Knowledge Graph and Linked Data
Supporting all of the above is a pan-Thomson Reuters knowledge-graph. This knowledge graph is a dynamic repository of linked information objects. The graph encompasses internal authorities, repositories, metadata, curated data, external data and derived data – all melded together and semantically inter-linked. It follows linked-data principles on a linear scalable platform. Besides serving the “classical” knowledge graph/linked-data query side, the knowledge-graph also provides a shared whiteboard for distributed information interoperability and “information-in-motion” aspects. The knowledge-graph provides the fabric that is in the junction of reactive near real-time smart-processing of information, and big-data analytics.
The easiest way to merge two separate data sets is to use a primary key, a unique ID that allows mapping a record in one data set to the equivalent record in another data set. When such an ID is not in place, matching is reliant on potentially ambiguous data such as a first name or a company name. Thomson Reuters has developed a solution called Concord, a tool for resolving the ambiguities in the data when merging disparate data sets without the benefit of a unique ID.

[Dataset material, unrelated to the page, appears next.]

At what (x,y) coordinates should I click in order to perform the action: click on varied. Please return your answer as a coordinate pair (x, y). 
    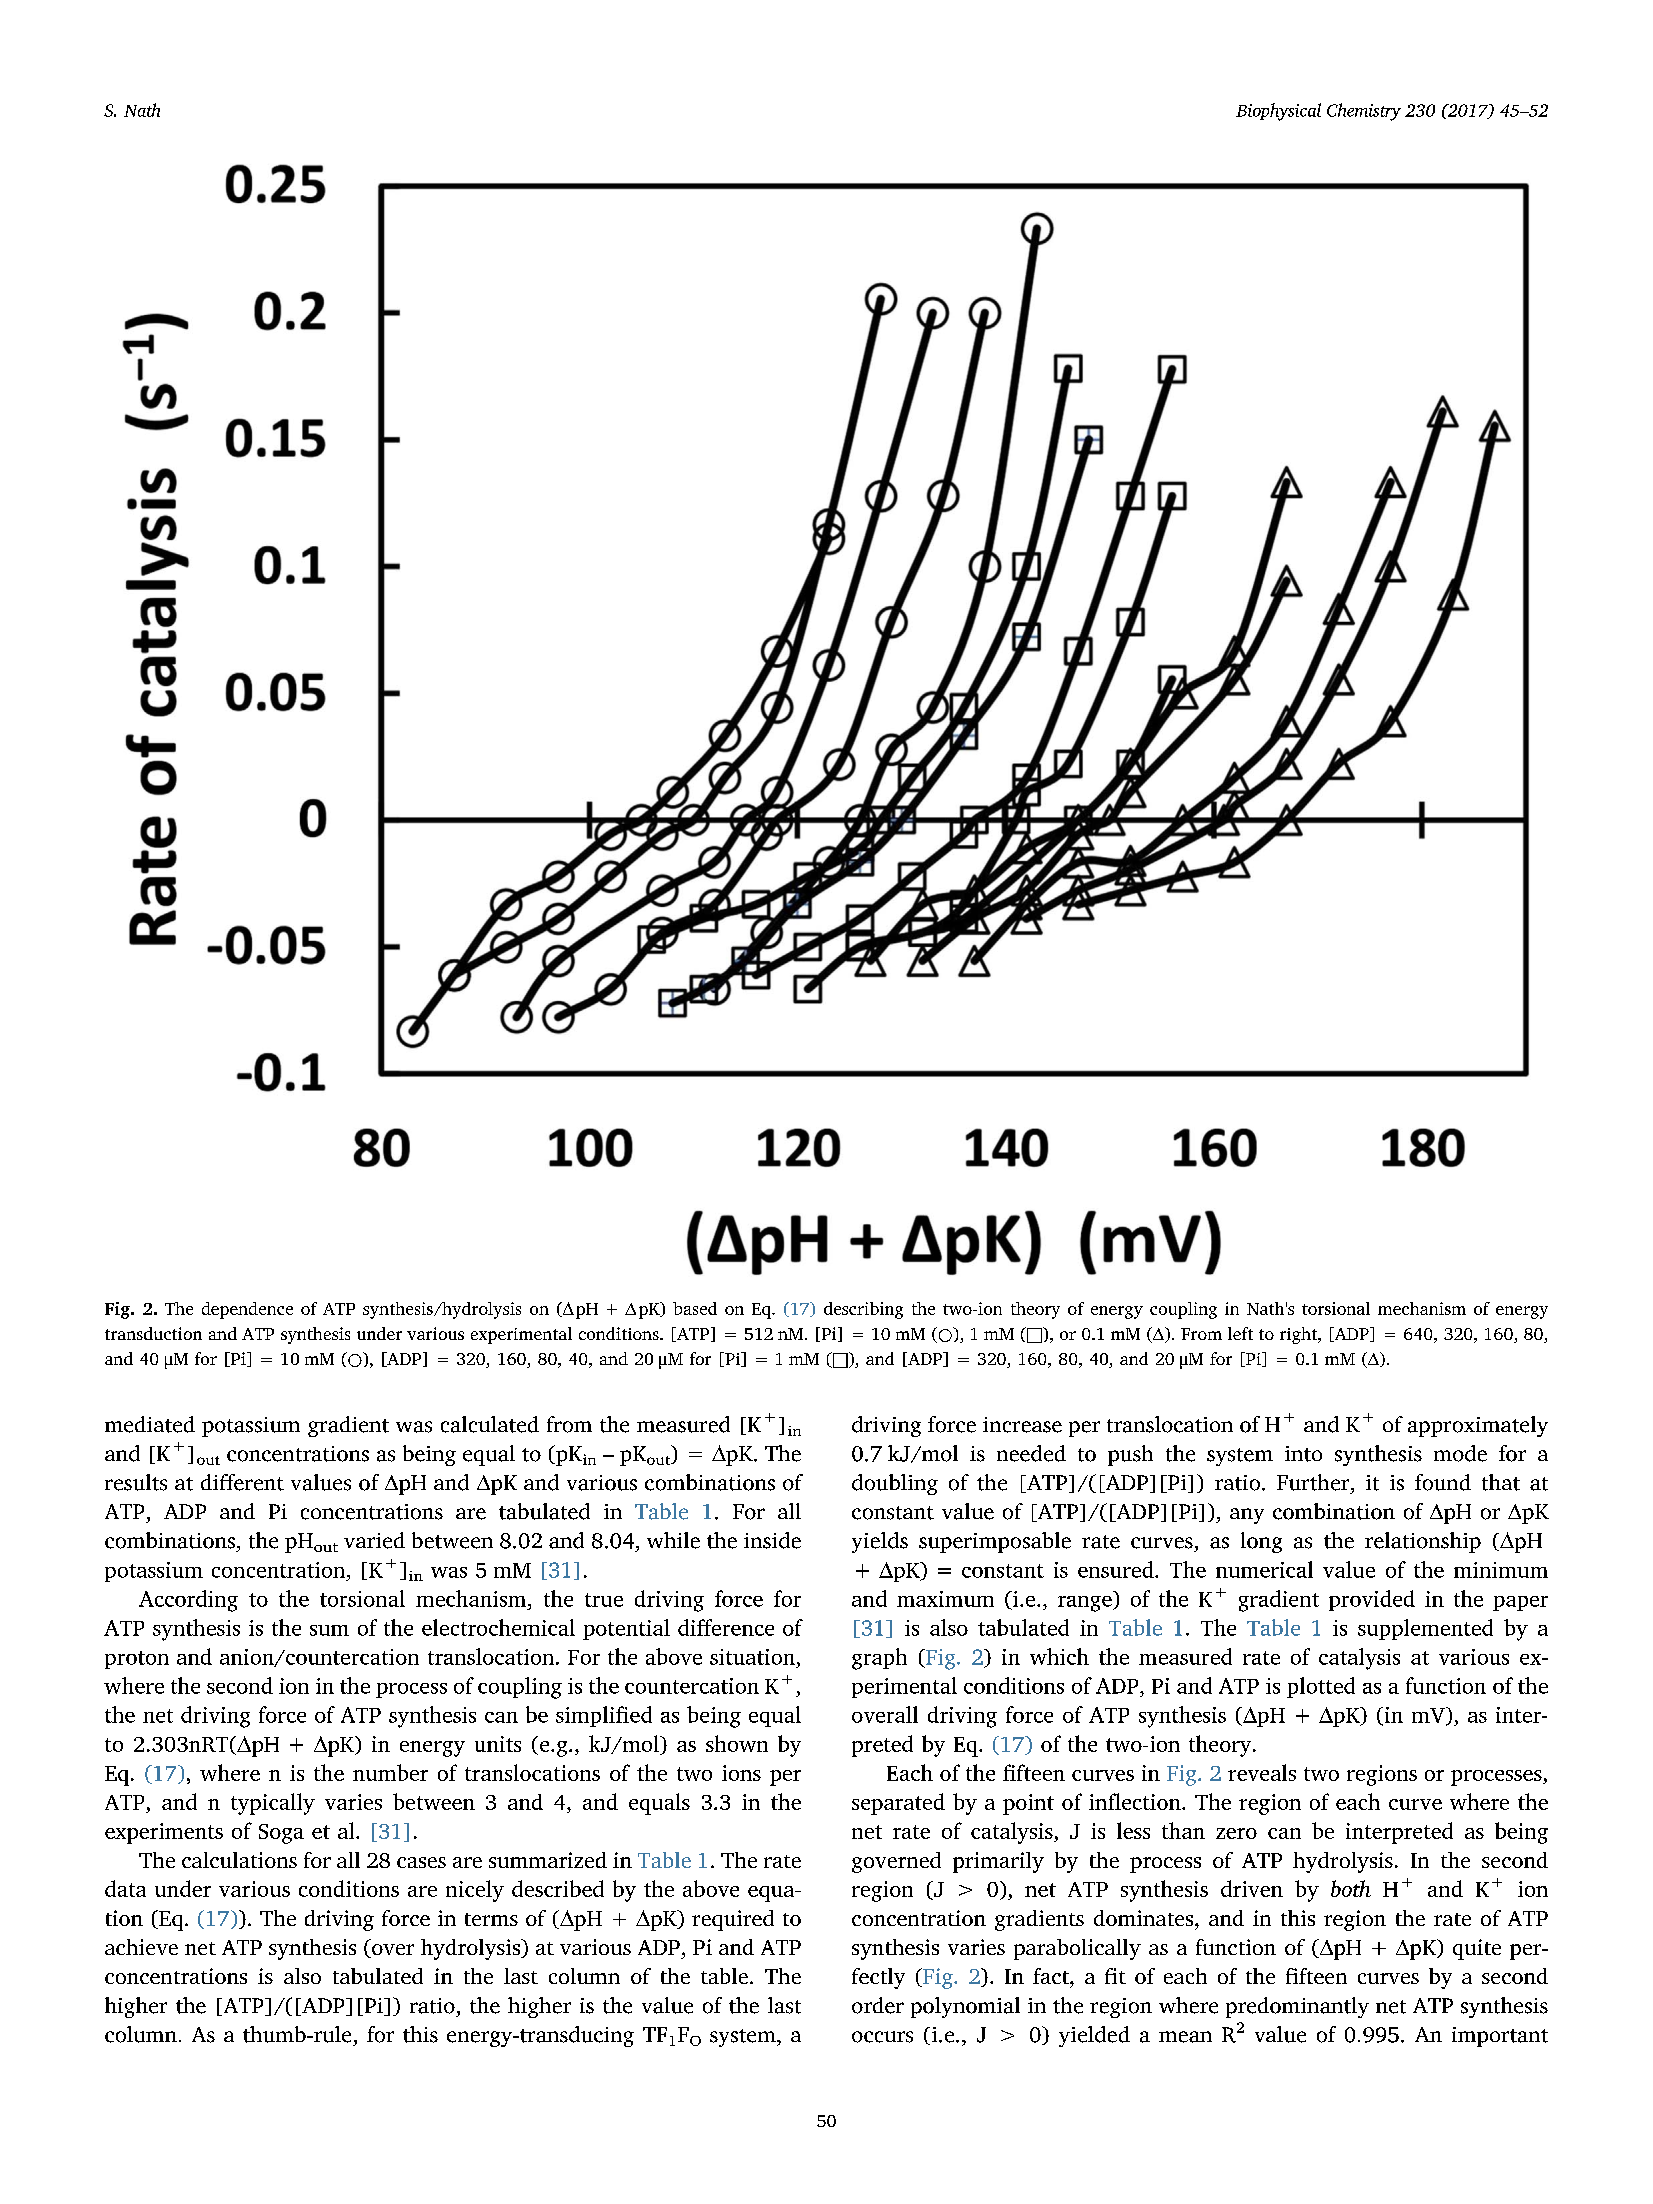
    Looking at the image, I should click on (374, 1540).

Events and Facts Identification
After extracting entities from a document, the next task is to understand and extract the facts described in the text that are associated with the mentioned entities, such as the age of a person, and the relations between the entities, such as deals between companies. Moreover, in some cases we need to extract attributes for the extracted relations, such as the amount of revenue a company declared, or the name of a product one company supplies another. Extracting relations is more challenging than extracting entities, as it requires deeper automatic understanding of the underlying text. We use different text processing tools on top of machine learning algorithms, and enforced crowd sourcing techniques that allow us to work on huge labeled training sets to get state of the art classifiers for relations such as mergers and acquisitions, and supply chain.
Equipped with the ability to extract metadata at the document level, we move forward to extracting knowledge from huge corpora of data. We build a graph in which every metadata object, being an entity or a topic, is a node, and every two entities that co appear in at least one document are connected by an edge. We then assign weights to these edges, viewing the entities and topics with the strongest relation to a given entity as its metadata fingerprint. For example, since Microsoft is frequently mentioned in news stories about operating systems, it will have “Windows” and “Operating Systems” as part of its fingerprint. Moreover, “Bill Gates”, “Redmond” and “Mobile Phones” will also be part of this fingerprint. The graph can be computed in the financial, scientific, and legal domains, enabling different uses such as identifying company peers, locating a reviewer for a scientific paper, or finding an expert witness for a legal case.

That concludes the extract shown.